The baseline lifetime risk for ovarian cancer is 1.4% in the general population. Elective bilateral oophorectomy will significantly reduce, though not entirely eliminate, ovarian cancer risk. Oophorectomy will also reduce the risk of breast cancer when performed in premenopausal women. Patients with known hereditary genetic abnormalities such as BRCA 1/2 or Lynch syndrome should consider ovarian removal as dictated by current guidelines, taking care to include further dissection of the ovarian vessels or consult additional expertise with a gynecologic oncologist. Women with a strong family history of gynecologic, colon, and/or breast cancers should be screened to see if they qualify for genetic testing. If an obstetrician–gynecologist does not have the necessary knowledge or expertise to counsel a patient appropriately, referral to a genetic counselor should be considered. Protective effects to reduce ovarian cancer risk include oral contraceptive use, breastfeeding, and previous tubal ligation or salpingectomy. It is unclear if removal of a single ovary changes overall ovarian cancer risk and is not routinely performed for this indication. When ovaries are retained, re-operation in the future for ovarian malignancy is rare, and ovarian operation for any indication in the future appears to be less than 10%.

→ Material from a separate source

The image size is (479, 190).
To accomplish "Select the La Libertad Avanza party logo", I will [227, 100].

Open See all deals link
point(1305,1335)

Elective ovarian removal at hysterectomy also involves short and long-term risks. An ovarian remnant will occur following 3-4% of cases. Unlike salpingectomy alone, ovarian removal does generally confer a small added operative complication risk. Additional surgical time in the operating room with oophorectomy is largely dependent on existing pathology and highly variable. In women less than age 50, elective ovarian removal is associated with increased rates of all-cause mortality, and there are theoretical risks for increased mortality with removal through age 65. This mortality risk appears to be largely mitigated with estrogen therapy through the average age of menopause. Additional risks associated with bilateral oophorectomy include increased rates of cardiovascular disease, osteoporosis, glaucoma, acute vasomotor symptoms, and sexual dysfunction with higher rates associated with earlier age of removal. While risks and benefits must be weighed for each individual case, current trends lean towards ovarian conservation in the setting of otherwise normal appearing ovaries at the time of hysterectomy through age 65.
Parker WH, Feskanich D, Broder MS, et al. Long-term mortality associated with oophorectomy compared with ovarian conservation in the nurses' health study. Obstet Gynecol. 2013 Apr;121(4):709-16. doi: 10.1097/AOG.0b013e3182864350.
Mytton J, Evison F, Chilton PJ, Lilford RJ. Removal of all ovarian tissue versus conserving ovarian tissue at time of hysterectomy in premenopausal patients with benign disease: study using routine data and data linkage. BMJ. 2017 Feb 6;356:j372. doi: 10.1136/bmj.j372.
Initial Approval: July 2019; Reaffirmed March 2021.